- _PROBLEM A_
In the blog excerpt about reading and college preparation, how does the writer punish their own kids?
- _PROBLEM B_
Using the blog excerpt about reading and college preparation, explain why the writer considers reading so valuable for students.
- _PROBLEM C_
Carry on the blog post about reading and college preparation from where it stops.

- _GIVEN TEXT_
Start of Block

Despite his misstep in attempting to psychoanalyze historical figures with fragmentary, consciously scripted, and/or heavily edited literary works as his only evidence, Bell's work is enormously important for his having probed this intersection of autonomy and suffering. Many modern discussions of suffering (and its relief) are dependent on inchoate assumptions about exactly this relationship, and any work that prompts a more intentional examination of the topic is worth a read.

Wednesday, May 05, 2010

A College Instructor's Advice To Parents of Middle and High Schoolers




That's the one thing my kids just don't do. (My college kids. Not MY kids. I punish MY kids by taking away their books. And it, like, works.) Undergrads just don't read.

And it's the one thing that covers over a multitude of intellectual gaps.

They may hate history, but if they read historical novels, they'll pick up a little of it. They may hate Shakespeare, but if they read history, they can get a sense of who he was and how he was important. They may hate philosophy or ethics, but if they read Sci-Fi, they'll get a little taste of political and social theory. They may hate grammar, but if they read, they'll see it in action and they'll absorb some of it. They may hate doing science experiments, but if they read about science, they'll at least keep up with scientific advances and they'll know what a scientific argument sounds like.

Reading, reading, reading.

Are you worried about preparing your kids for college? What classes they take matters, yes. Extra-curricular activities aren't a bad idea. Test prep matters more than it should. But the most effective preparation is reading.

End of Block

- _THE DATA_
Start of Block

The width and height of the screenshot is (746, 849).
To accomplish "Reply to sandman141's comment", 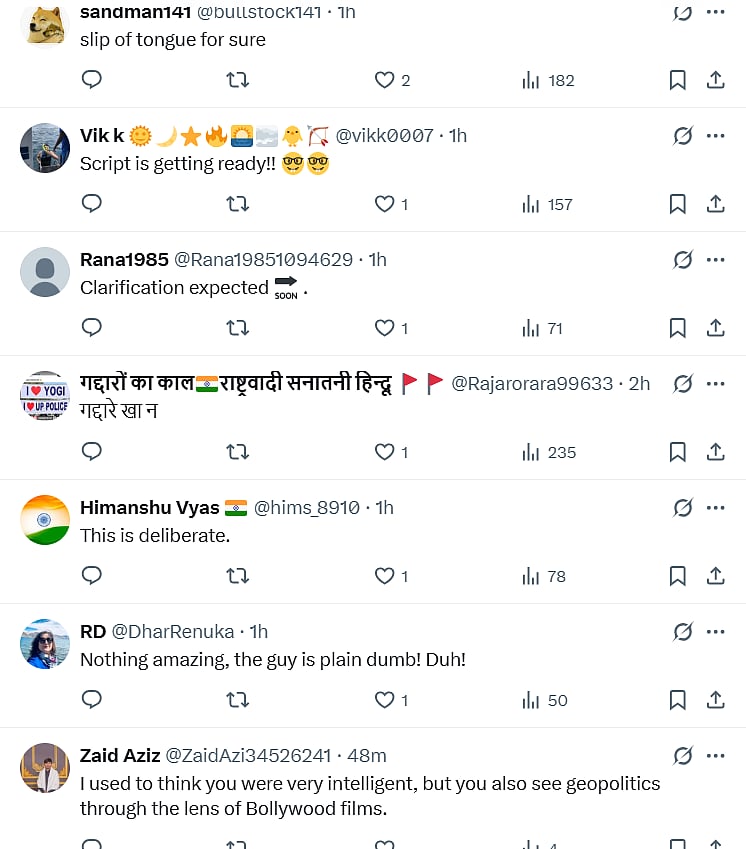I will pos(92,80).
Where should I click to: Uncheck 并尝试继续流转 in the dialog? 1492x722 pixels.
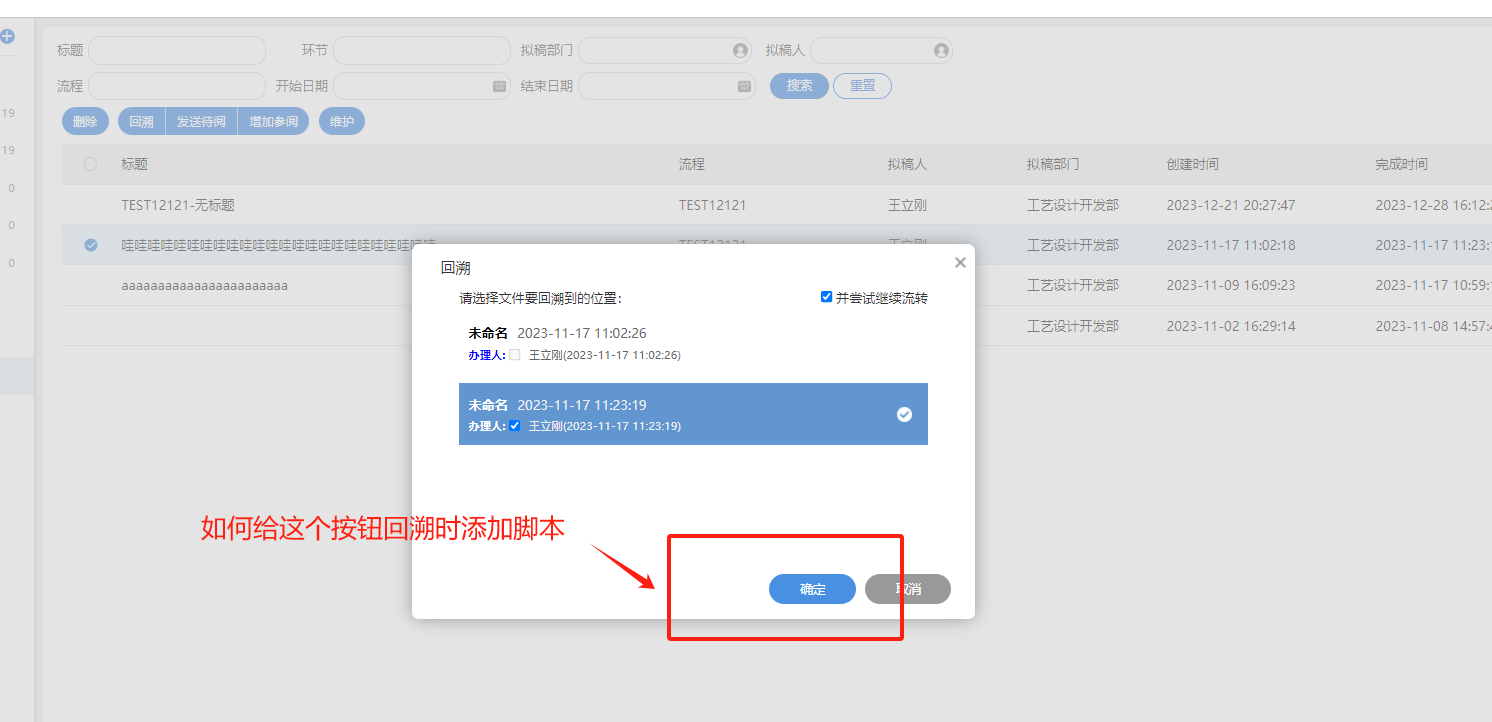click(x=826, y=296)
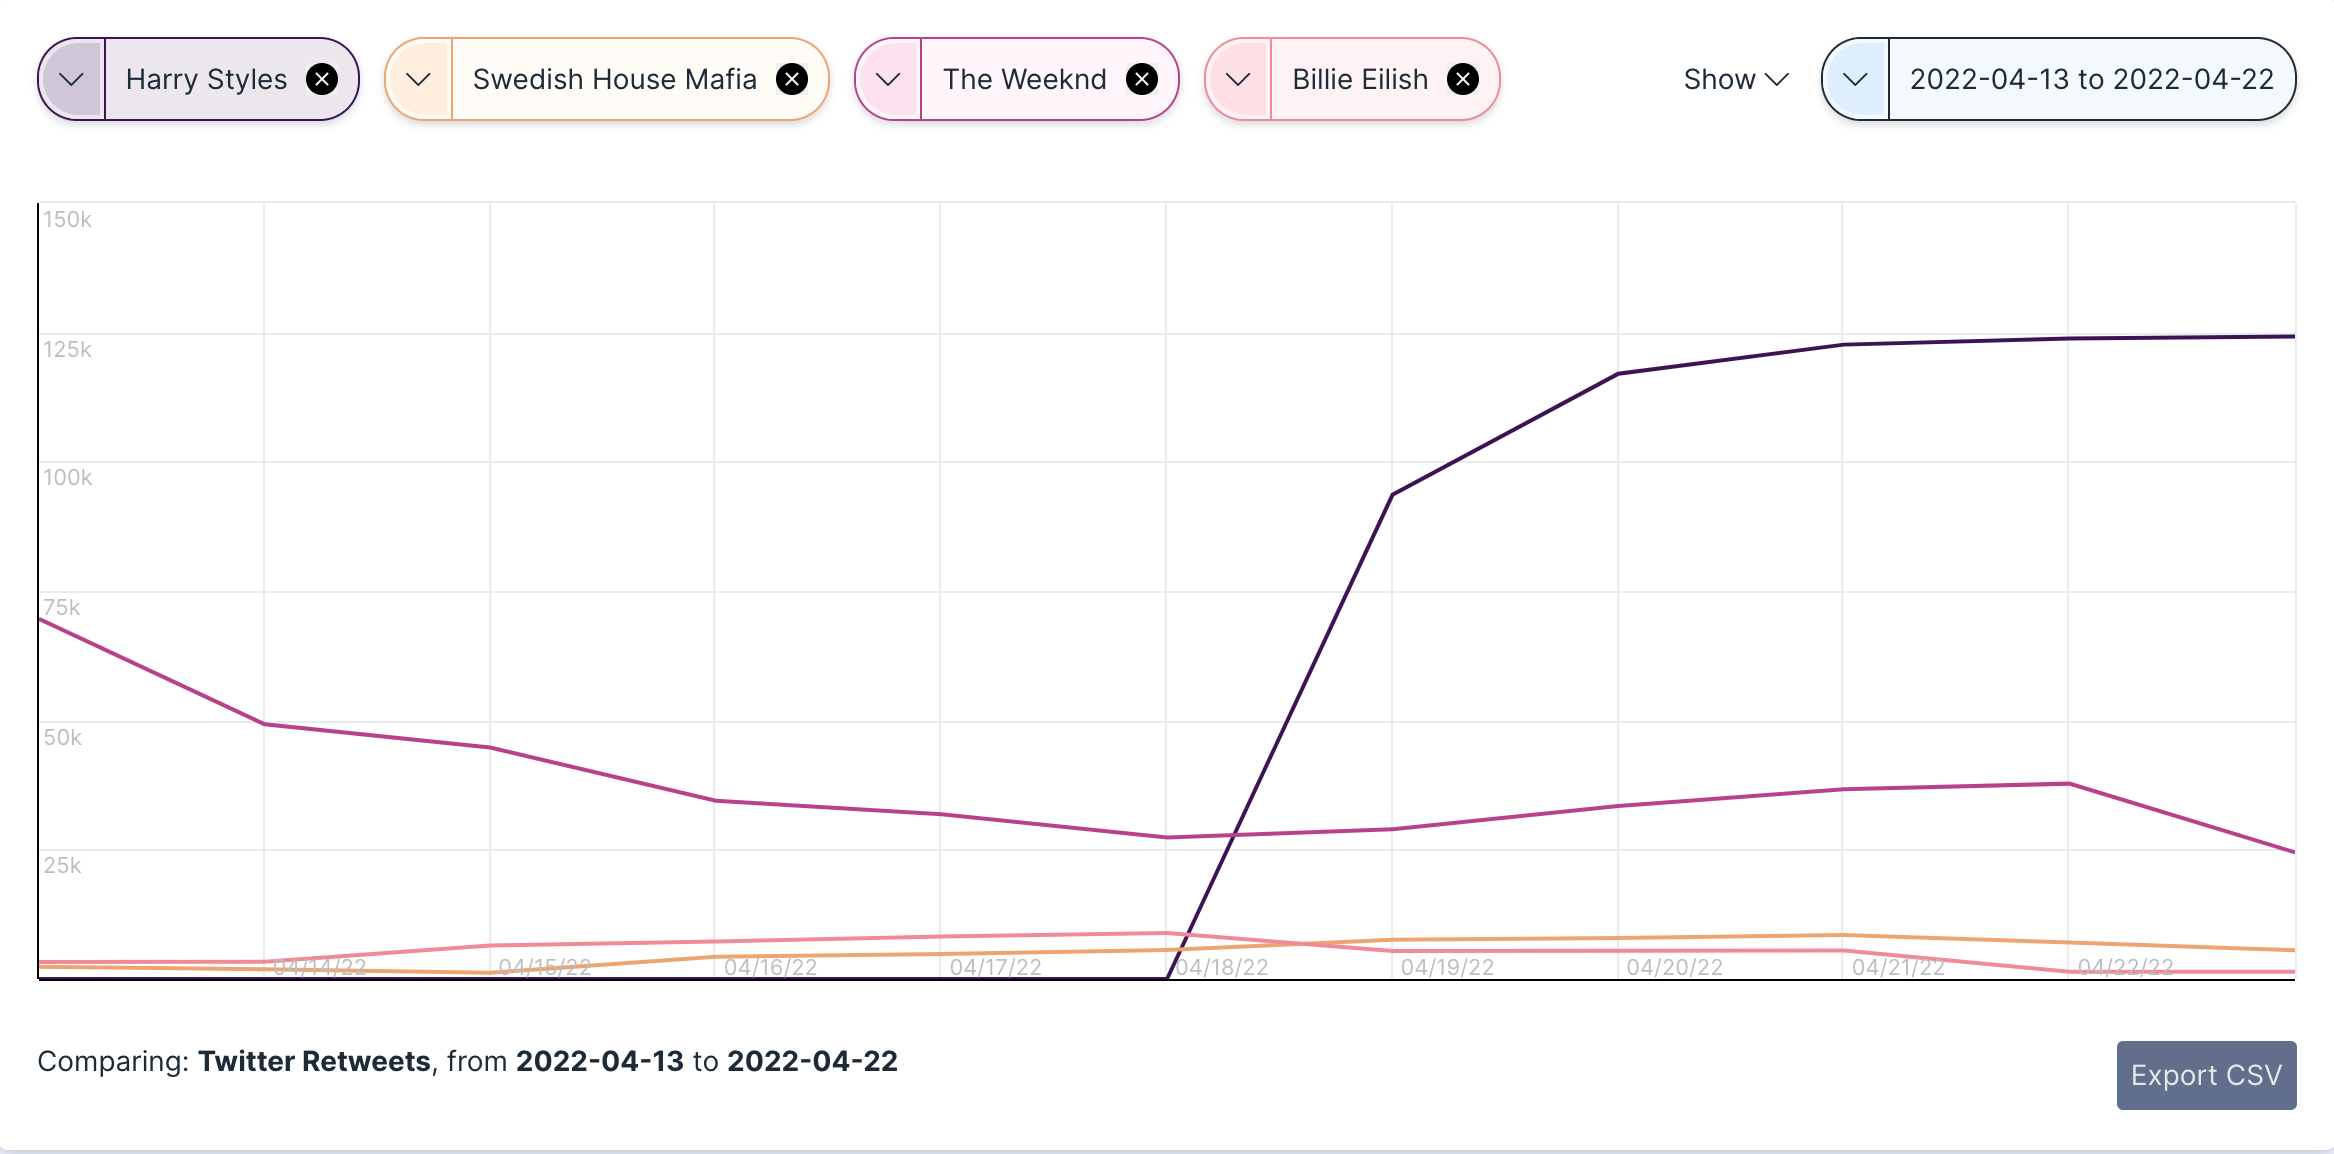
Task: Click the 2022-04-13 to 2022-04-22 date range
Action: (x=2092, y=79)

End of Block

- _EXERCISE ANSWER A_
By taking away their books.

- _EXERCISE ANSWER B_
Reading covers over a multitude of intellectual gaps. Students who hate a subject still pick up some of it through what they read: some history from historical novels, a taste of political and social theory from Sci-Fi, grammar seen in action, and knowledge of scientific advances and of how a scientific argument sounds.

- _EXERCISE ANSWER C_
Let them read. Make them read. Pay them to read. (I'm serious. It appears to work.) Fiction. History. Sci Fi. The newspaper. Time, or the Economist. Just. read. something.

Thinking about what they read is the other thing my students don't do. They don't know how, because they don't even know how to summarize what they've read. And summarizing is the first step to analyzing. Having to organize your thoughts enough to tell someone else about it (verbally or in writing) is the first step to thinking, really thinking, about it.

So make your kids write about what they read. Pay them for their reading, only after they've written for you a basic summary of the book. Have them start a blog expressly for writing about their reading. Or have a family blog where you all talk about what you read!

Teach them the difference between formal and informal writing, if you have time. The blog format is good for that, too. You can make them use correct grammar, even in an informal style. And then whenever they're writing a formal assignment, you can say, "Well, that would be perfect on your blog, but in formal writing, you should . . . "

Honestly, if you do those two things, reading and writing, you are setting them up for permanent, lifelong success, no matter what your scope and sequence look like, no matter what high school they go to, no matter what their test scores are.

They will not fail to get into a good college if they are widely read and if they can construct sentences with basic grammar and if they can chain sentences together into coherent thoughts.

And even if they don't go to college, they'll be better at EVERYTHING they do than people who don't read. They'll read their mortgage contracts with more intelligence. They'll recognize specious political arguments (unless all they read is specious political theory). They'll persuade their bosses and co-workers more effectively. They'll sound more intelligent in interviews.

They won't be able NOT to.

Trust me. I'm seeing what your kids do when they leave your house.

I can tell the readers. I really can.

(I can also tell the ones that had to do chores when they were growing up. But that's a matter for another blog entry.)